__SHORT EXERCISE A__: In the single-head attention code excerpt, what is the default value of the causal argument?
── SELECTED EXCERPT ──
We are implementing the Scaled Dot Product (Left Diagram)

In [None]:
class Single_Head_Self_Attention(nn.Module):
    """
    Single-Head Attention
    args:
        d_model: embedding dimension
        d_k: dimension of the key, value and 
        dropout: dropout rate
        trace_shapes: whether to trace the shapes of the tensors for debugging
    """
    def __init__(self, d_model: int, d_k: int, dropout: float = 0.0, causal: bool = True, trace_shapes: bool = False):
        super().__init__()
        self.d_k = d_k  # Store d_k as instance variable for use in forward
        self.q = nn.Linear(d_model, d_k, bias=False)
        self.k = nn.Linear(d_model, d_k, bias=False)
        self.v = nn.Linear(d_model, d_k, bias=False)
        self.dropout = nn.Dropout(dropout)
        self.causal = causal
        self.trace_shapes = trace_shapes
        
    def forward(self, x: torch.Tensor):  # (B, T, d_model)
        batch_size, seq_len, _ = x.shape
        q = self.q(x)    # (Batch_size, Seq_len, d_k)
───
── DATA IN THIS EXERCISE ──
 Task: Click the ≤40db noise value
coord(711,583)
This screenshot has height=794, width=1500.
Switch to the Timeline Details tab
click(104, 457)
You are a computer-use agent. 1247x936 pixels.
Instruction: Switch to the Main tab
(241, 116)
───
── DATA IN THIS EXERCISE ──
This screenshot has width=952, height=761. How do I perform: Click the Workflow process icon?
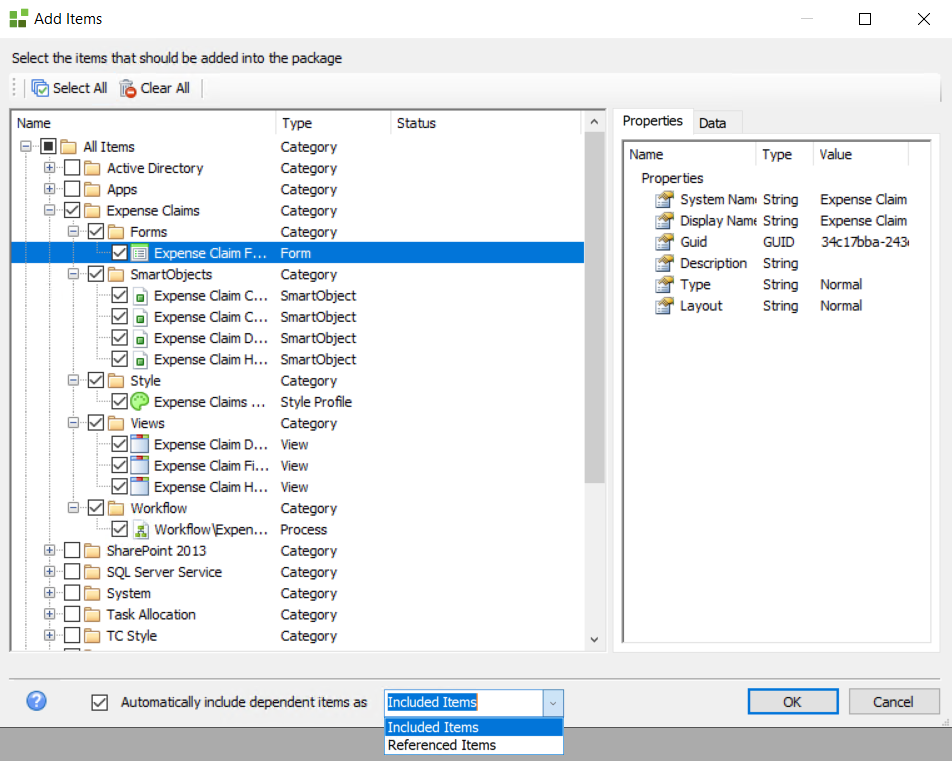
───
__SHORT EXERCISE B__: Pick out each line of the records that contains the string "screenshot" and copy those lines.

__WRITTEN ANSWER A__: True

__WRITTEN ANSWER B__:
This screenshot has height=794, width=1500.
This screenshot has width=952, height=761. How do I perform: Click the Workflow process icon?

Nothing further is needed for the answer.